It was 14th December 1999. It was a Friday. It was playtime, my classmates were building snow mans in the courtyard while I wandered off to the frozen pond behind the school. Our teachers had restricted us from entering there, for the ice wasn’t thick enough to skate on yet. But I couldn’t wait. I sneaked away from the supervision of the teachers and went to the rink, where I was raped.

I walked towards the man cowering in the far corner of the warehouse. He was scooting as far away as possible as he could from me. What an idiot really, could he not understand that we humans aren’t able to pass through walls? I chuckled softly, crouching down on one knee in front of him. His eyes widened and he whimpered, as I slowly trailed the thin blade down his face. Ah, he was shivering. Was he cold?

I turned to look at the back, where two huge rustic doors swayed, creaking in the howling wind. The cement floor was wet, dampened with melted snow flakes which the storm brought in. I reverted my attention back to the person in front of me again. Ropes bound his feet, wires trapped his hands behind his back, and a masking tape secured tightly around his face. All was right, except his eyes.

His eyes were glinting, with tears of fear? Fear. Did he even know fear? Does one have to know fear in order to perform it, or does one have to watch it unravel before him before learning what true fear is like?

I stared at the blade in my hands again. It was old, rusty, blunt, and obviously dropped out of practice. I still chose it though, as it was exactly what I needed.

“Are you cold?”

The blonde man in front of me shook his head, his long strands of hair getting stuck on the half dried blood on his cheeks.

I nodded my head in response to the question. It was freezing, out here, in the middle of the rink. I didn’t dare to open my eyes and look at the stranger in front of me. I just wanted to leave.

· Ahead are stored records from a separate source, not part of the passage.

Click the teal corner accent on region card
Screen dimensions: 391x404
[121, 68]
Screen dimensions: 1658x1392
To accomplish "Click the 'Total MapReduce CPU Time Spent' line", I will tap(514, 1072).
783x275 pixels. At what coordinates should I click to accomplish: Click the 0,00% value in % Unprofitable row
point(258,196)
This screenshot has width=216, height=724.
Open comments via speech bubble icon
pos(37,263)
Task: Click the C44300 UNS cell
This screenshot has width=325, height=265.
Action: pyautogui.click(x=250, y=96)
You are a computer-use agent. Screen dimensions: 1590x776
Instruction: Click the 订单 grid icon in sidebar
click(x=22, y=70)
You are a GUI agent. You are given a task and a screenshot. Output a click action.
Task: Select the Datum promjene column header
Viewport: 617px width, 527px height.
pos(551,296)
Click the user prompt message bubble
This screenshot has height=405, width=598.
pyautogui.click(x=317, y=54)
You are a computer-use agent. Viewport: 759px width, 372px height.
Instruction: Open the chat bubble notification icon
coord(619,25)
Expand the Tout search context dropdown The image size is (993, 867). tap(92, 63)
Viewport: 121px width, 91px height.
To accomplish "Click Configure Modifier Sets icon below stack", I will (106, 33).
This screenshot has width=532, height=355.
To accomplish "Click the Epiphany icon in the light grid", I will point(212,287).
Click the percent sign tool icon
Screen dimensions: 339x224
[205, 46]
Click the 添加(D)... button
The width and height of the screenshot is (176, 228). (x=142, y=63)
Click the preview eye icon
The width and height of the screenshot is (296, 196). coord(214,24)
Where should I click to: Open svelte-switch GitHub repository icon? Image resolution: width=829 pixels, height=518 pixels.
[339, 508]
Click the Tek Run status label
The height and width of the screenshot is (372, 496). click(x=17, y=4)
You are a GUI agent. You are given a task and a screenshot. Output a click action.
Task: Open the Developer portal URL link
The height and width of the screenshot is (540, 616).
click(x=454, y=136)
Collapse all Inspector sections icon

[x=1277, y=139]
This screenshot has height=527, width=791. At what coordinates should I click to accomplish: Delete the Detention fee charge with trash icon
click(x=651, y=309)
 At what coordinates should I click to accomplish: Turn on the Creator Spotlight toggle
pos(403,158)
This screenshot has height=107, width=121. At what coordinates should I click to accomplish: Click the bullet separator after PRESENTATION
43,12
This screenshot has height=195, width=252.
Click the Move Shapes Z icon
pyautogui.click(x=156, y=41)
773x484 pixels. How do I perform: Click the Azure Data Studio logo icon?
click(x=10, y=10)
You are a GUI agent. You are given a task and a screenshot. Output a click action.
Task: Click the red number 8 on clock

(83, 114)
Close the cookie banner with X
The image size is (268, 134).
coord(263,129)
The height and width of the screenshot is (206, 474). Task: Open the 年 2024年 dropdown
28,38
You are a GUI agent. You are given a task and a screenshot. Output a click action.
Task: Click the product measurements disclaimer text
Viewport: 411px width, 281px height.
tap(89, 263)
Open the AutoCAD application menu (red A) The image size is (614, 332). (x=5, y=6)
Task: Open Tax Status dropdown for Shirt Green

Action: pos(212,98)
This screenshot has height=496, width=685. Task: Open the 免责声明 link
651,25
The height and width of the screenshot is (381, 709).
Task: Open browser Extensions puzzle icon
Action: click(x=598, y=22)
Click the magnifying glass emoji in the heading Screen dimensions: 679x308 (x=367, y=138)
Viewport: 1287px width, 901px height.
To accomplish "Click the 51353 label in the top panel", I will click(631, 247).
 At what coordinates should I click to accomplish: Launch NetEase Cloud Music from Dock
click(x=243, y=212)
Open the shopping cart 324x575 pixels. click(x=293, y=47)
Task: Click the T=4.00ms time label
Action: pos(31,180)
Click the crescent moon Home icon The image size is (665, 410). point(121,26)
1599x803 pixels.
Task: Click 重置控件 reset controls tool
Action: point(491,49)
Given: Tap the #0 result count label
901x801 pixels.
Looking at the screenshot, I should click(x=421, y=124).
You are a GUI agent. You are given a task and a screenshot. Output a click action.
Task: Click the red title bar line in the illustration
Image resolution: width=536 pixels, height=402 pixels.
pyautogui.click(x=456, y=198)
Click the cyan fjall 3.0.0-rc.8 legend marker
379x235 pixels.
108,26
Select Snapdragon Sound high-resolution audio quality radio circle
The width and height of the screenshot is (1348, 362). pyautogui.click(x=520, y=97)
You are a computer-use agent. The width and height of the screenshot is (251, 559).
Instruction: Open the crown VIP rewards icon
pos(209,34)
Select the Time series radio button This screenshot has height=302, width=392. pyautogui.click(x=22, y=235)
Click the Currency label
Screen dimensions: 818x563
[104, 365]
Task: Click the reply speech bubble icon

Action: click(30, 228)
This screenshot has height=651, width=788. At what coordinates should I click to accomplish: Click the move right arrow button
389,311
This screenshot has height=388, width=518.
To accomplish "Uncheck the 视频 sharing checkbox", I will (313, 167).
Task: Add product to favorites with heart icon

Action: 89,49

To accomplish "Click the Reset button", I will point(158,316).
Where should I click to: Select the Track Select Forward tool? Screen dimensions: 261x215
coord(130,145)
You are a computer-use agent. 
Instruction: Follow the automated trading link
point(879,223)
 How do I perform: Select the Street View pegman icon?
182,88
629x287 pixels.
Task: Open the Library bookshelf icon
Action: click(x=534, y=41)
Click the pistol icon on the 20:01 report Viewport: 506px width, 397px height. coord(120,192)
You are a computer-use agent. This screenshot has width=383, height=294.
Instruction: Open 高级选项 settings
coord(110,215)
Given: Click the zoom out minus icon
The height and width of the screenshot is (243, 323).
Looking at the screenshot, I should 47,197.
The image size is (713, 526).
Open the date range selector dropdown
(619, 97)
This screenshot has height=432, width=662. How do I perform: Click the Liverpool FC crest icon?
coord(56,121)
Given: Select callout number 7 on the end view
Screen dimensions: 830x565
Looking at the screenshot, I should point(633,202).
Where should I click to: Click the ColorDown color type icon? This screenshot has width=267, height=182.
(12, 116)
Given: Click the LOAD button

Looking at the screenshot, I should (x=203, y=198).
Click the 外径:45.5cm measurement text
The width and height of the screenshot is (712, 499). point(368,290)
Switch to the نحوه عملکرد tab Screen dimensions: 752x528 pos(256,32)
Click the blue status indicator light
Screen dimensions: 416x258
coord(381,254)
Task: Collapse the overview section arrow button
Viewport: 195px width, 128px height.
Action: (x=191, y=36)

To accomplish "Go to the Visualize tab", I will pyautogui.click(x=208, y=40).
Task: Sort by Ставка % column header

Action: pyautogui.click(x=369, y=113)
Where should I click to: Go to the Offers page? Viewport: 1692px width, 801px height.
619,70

I tightened my grip around the knife and started cutting it down his shirt, his jeans. Oh he struggled, but it was futile though, for I had ensured that the ropes and all were tight as hell. I think I struggled more than him as the knife was blunt beyond use. I sawed through his clothes, and he screamed as the blade came into contact with his skin, with his flesh. Those didn’t matter, what was important was that I get his clothes off right now.

“Are you turned on?”

He squinted his eyes shut, unwilling to look at me. I knew he couldn’t deny my presence and his whereabouts no matter how much he wished as the tears forming crimson rivers down to his chin, dripping onto his chest were the result of my doings. I watched, mesmerized as the red droplets fell, one by one onto his pale unmarked skin.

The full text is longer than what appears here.